# What needs to be done
Pictures must be kept out of the copy. Every entry is to be duplicated exactly.

+++

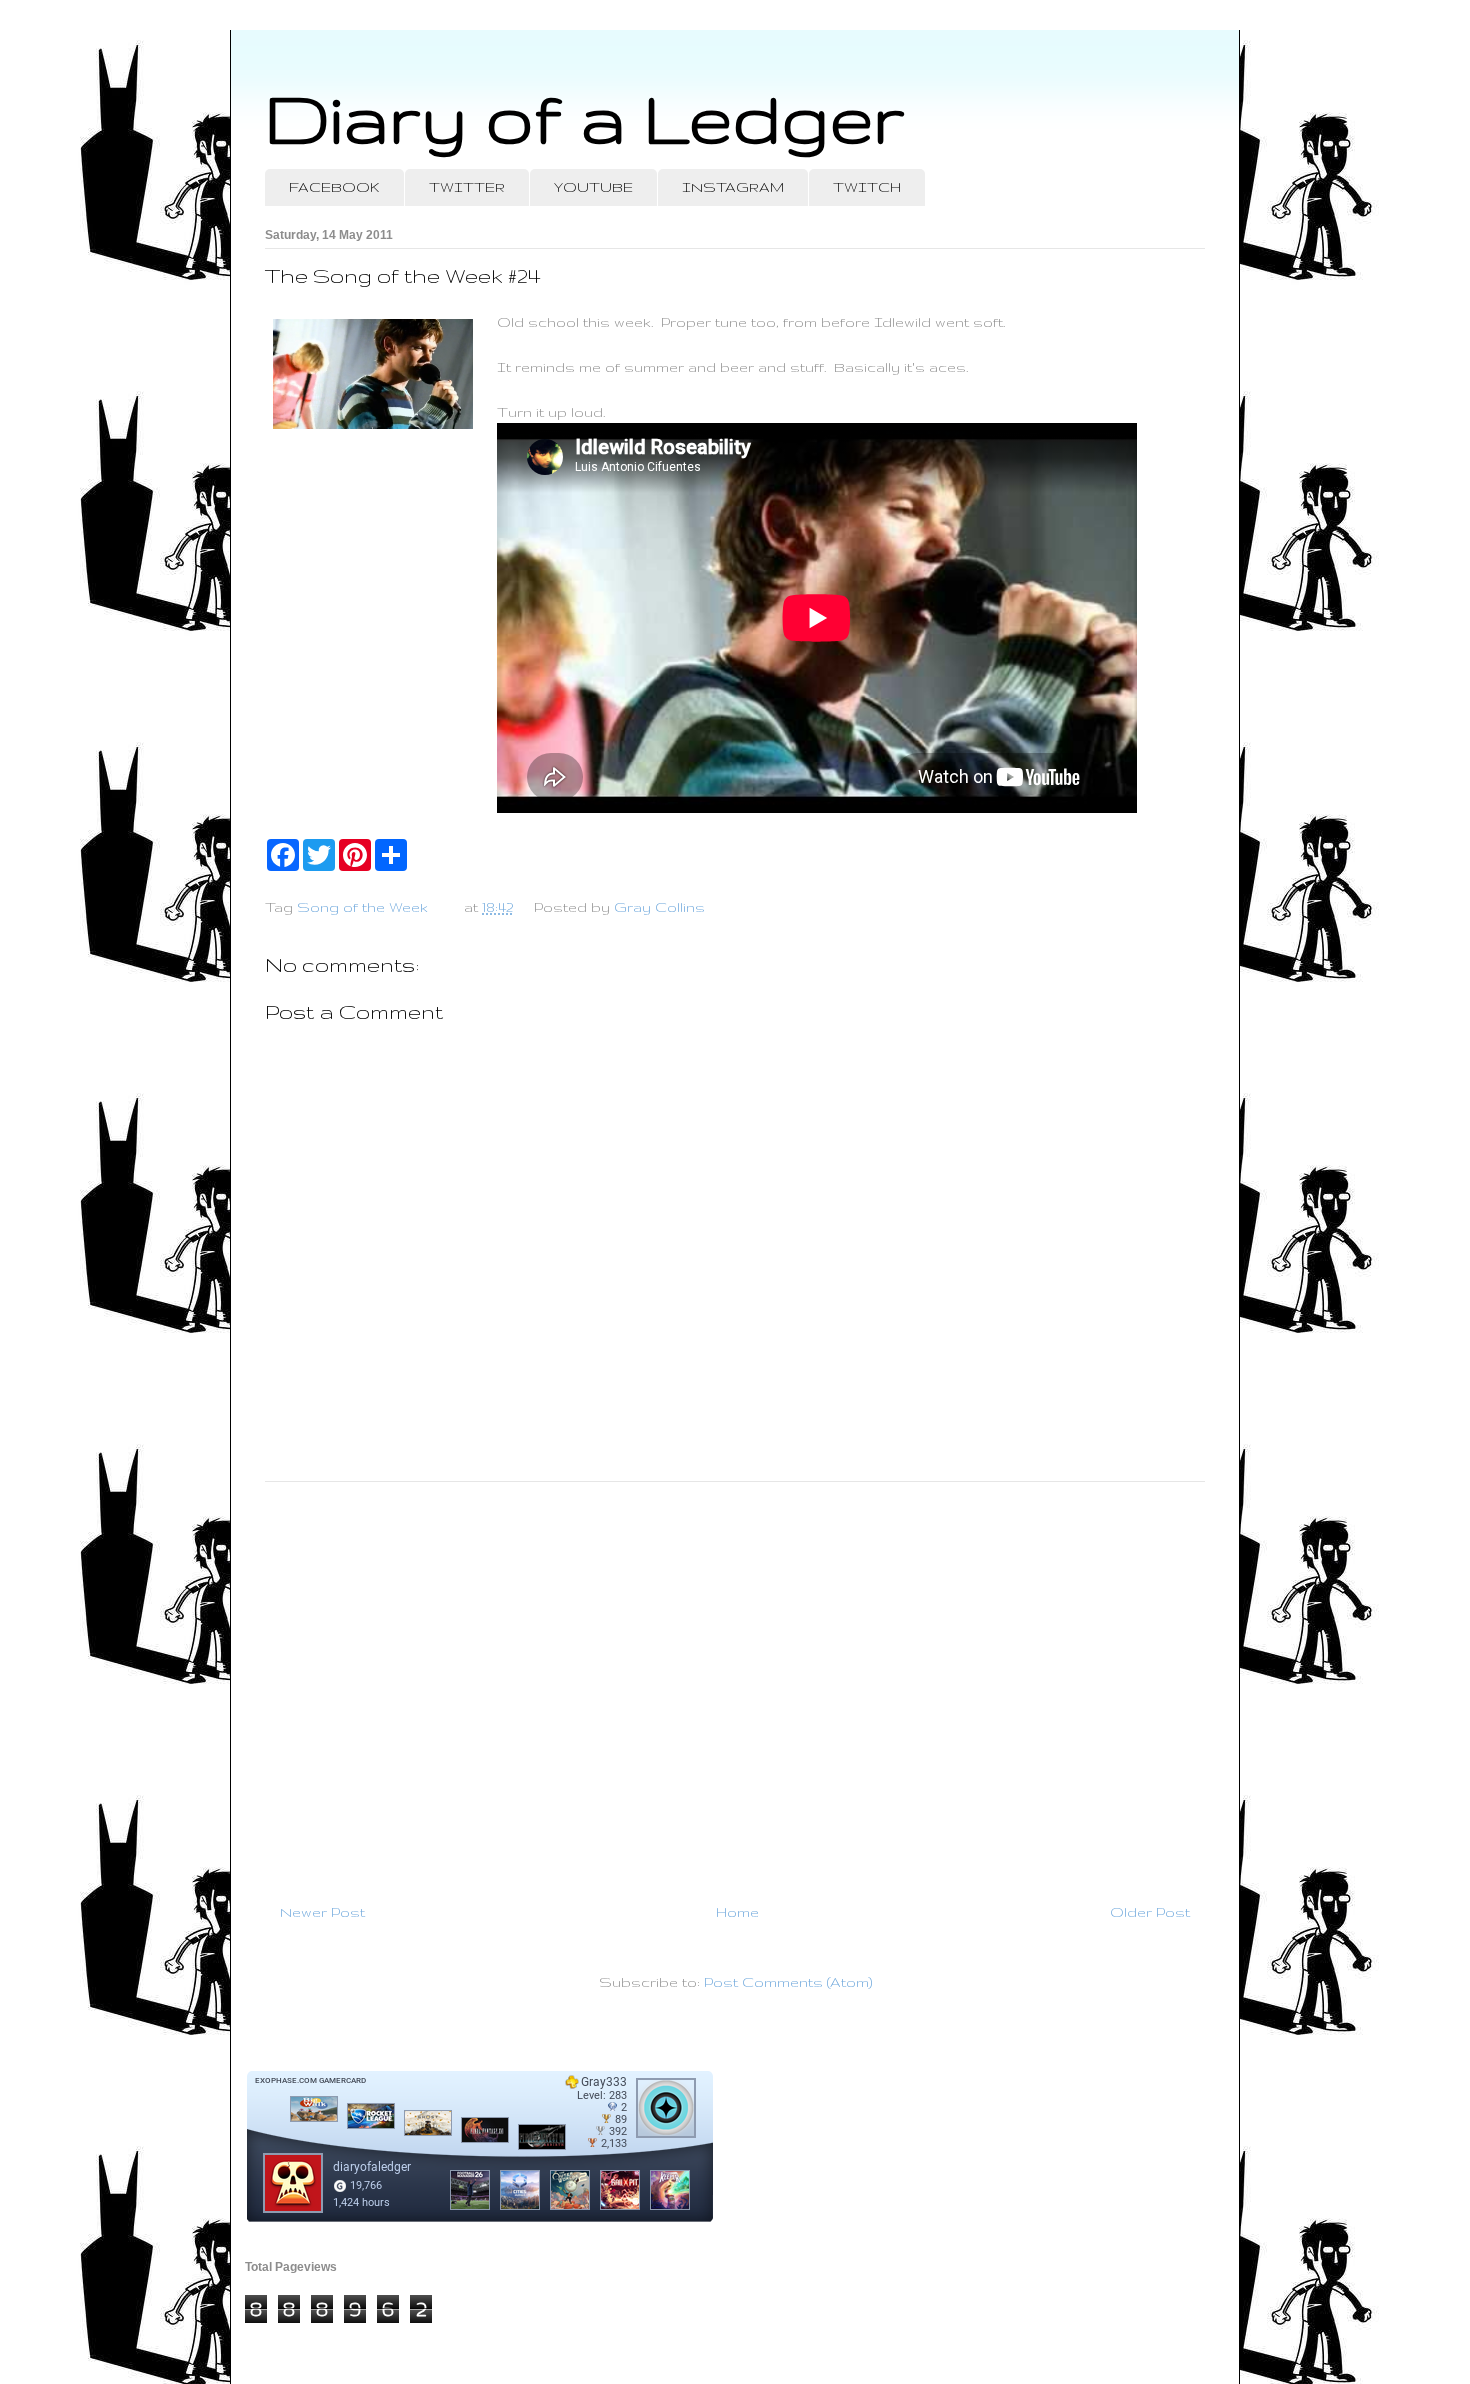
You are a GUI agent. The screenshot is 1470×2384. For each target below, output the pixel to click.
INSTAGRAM (733, 187)
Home (737, 1912)
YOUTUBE (593, 187)
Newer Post (322, 1912)
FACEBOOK (334, 187)
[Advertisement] (735, 1684)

+++

# Task result
You are a GUI agent. The screenshot is 1470×2384. For each target below, output the pixel to click.
INSTAGRAM (733, 187)
Home (737, 1912)
YOUTUBE (593, 187)
Newer Post (322, 1912)
FACEBOOK (334, 187)
[Advertisement] (735, 1684)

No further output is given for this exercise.